Жизнь становится такой же, как прежде. Друзья больше никогда не разлучаются.
Пруст с удовлетворением отмечает, как изменился Мане – последнему сейчас девятнадцать лет. Лицо, на котором посверкивают маленькие, но очень живые глаза, смягчено короткой белокурой бородкой. Довольно длинные, шелковистые, вьющиеся от природы волосы обрамляют лоб – на нем «уже появились залысины». Мане напрасно хочет двигаться небрежной походкой и растягивать слова на простонародный манер парижских пригородов – «ему не удается казаться вульгарным». Морской загар сошел. Кожа снова стала «матовой, белоснежной». Что и говорить, юноша весьма привлекательный! И что – никаких любовных интрижек? Никогда еще Мане и Пруст не были так близки. Но ни ему, ни прочим своим товарищам Мане ничего не рассказывает о прелестной Сюзанне.

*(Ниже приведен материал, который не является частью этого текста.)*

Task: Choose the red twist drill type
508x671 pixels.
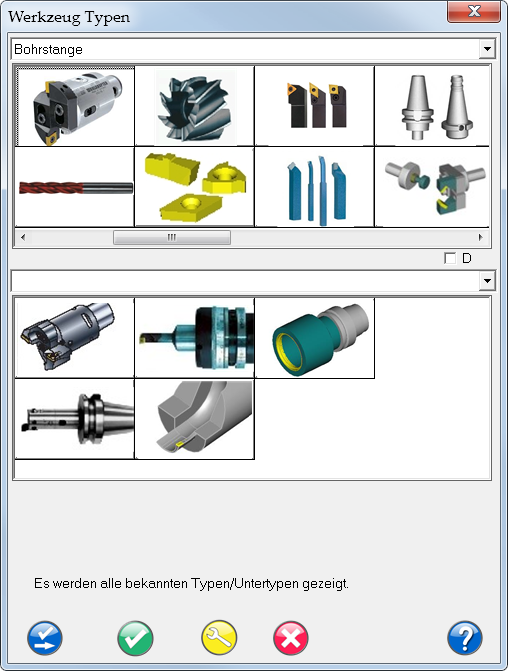Action: pos(75,187)
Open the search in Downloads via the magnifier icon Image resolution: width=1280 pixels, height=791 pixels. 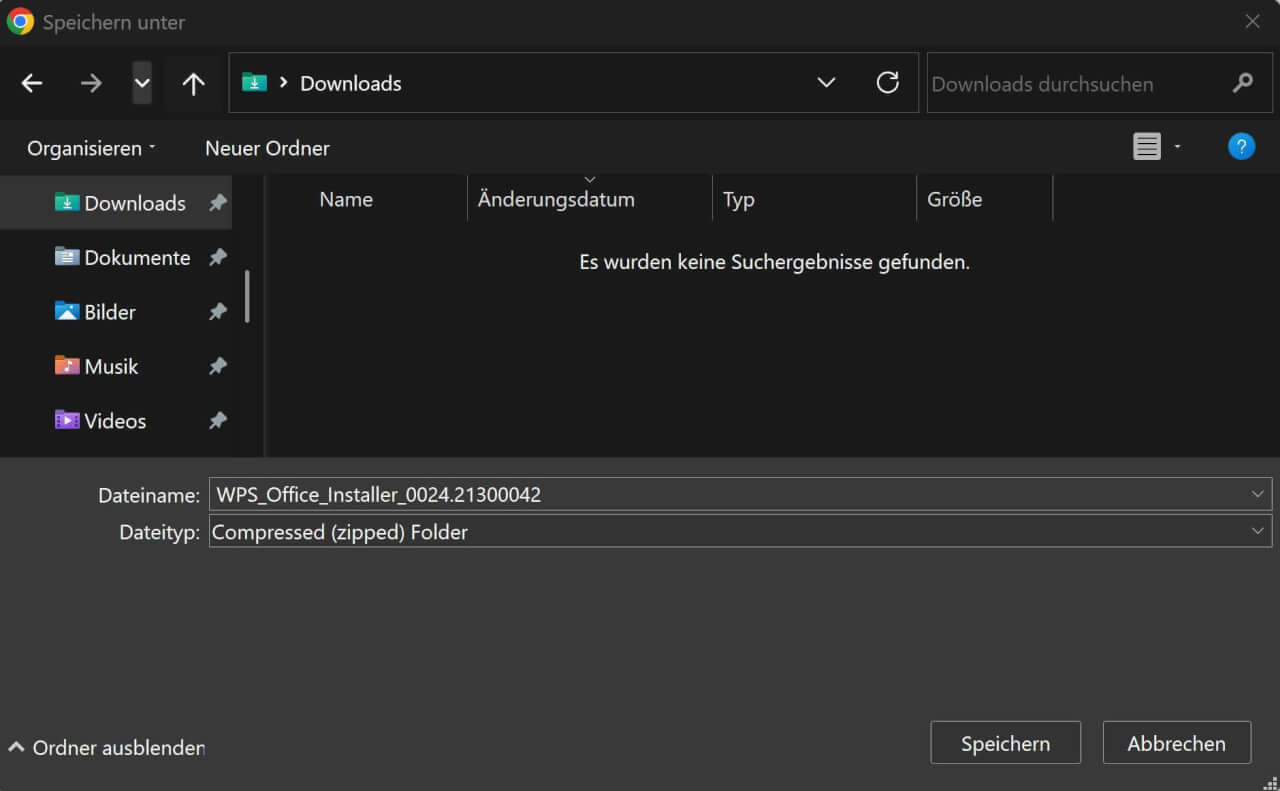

Как некогда во времена дядюшки Фурнье, Мане и Пруст посещают музеи. Однако – какая обида! – «испанский музей» в Лувре больше не существует. После отречения оборотистый Луи-Филипп с присущей ему деляческой дальновидностью потребовал, чтобы ему музей этот возвратили, и в результате коллекция картин целиком оказалась собственностью королевской семьи[44]. Друзьям оставалась еще галерея маршала Сульта[45]. Хотя испанские художники представлены теперь в Париже куда хуже, они по-прежнему завораживают Мане. Помыслы его устремлены к Пиренейскому полуострову. Среди всех экспонируемых в Салоне 1851 года картин его особенно восхищает полотно Альфреда Деоденка «Бой быков» – своеобразная «испанская страница»[46].
Кутюр же постарался внушить Мане любовь к тем мастерам, каких страстно любил сам, то есть к итальянцам. Мане в восторге от итальянских примитивов, от произведений Тинторетто и Тициана, «светонасыщенные тени» которых, вероятно, напоминали ему эффекты бразильской природы.
Тициан. Венера Урбинская.
Каждое полотно рождает в его душе массу вопросов. Он пытается соотнести – и пока неумело – свои впечатления от музейных памятников с тем, чему его учит Кутюр, а также и с тем, что видит собственными глазами. Бессмысленность никчемных споров в мастерской, жалкие дискуссии между учениками Кутюра и Пико раздражают его до предела. «Природе наплевать на все это, – бросает он, не в силах больше сдерживаться. – Подумаешь! Пико уже член Института, а Кутюр нет. Но смог бы им быть. Это зависит от какой-то полудюжины тех, кому надо чаще или реже наносить визиты. Ну а нам-то что до этого?» С каждым днем Мане чувствует себя все более независимым от влияния мастерской Кутюра. Он подвергает сомнению метод художественного образования, практикуемый повсюду и везде. «Сам не знаю, зачем я здесь, – говорит он в раздражении. – Все, что мы тут видим, просто смехотворно. Свет фальшив, тени фальшивы. Когда я прихожу в ателье, мне кажется, будто я в могиле. Я прекрасно понимаю, что посреди улицы натурщика не разденешь догола. Но ведь существуют луга, поля, и хоть летом-то можно было бы писать за городом обнаженную натуру; обнаженная натура – это, пожалуй, альфа и омега живописного искусства».
Каждый понедельник, как только натурщики принимают позу – а с нее надо работать всю неделю, – Мане вступает с ними в пререкания.
Тинторетто. Происхождение Млечного Пути.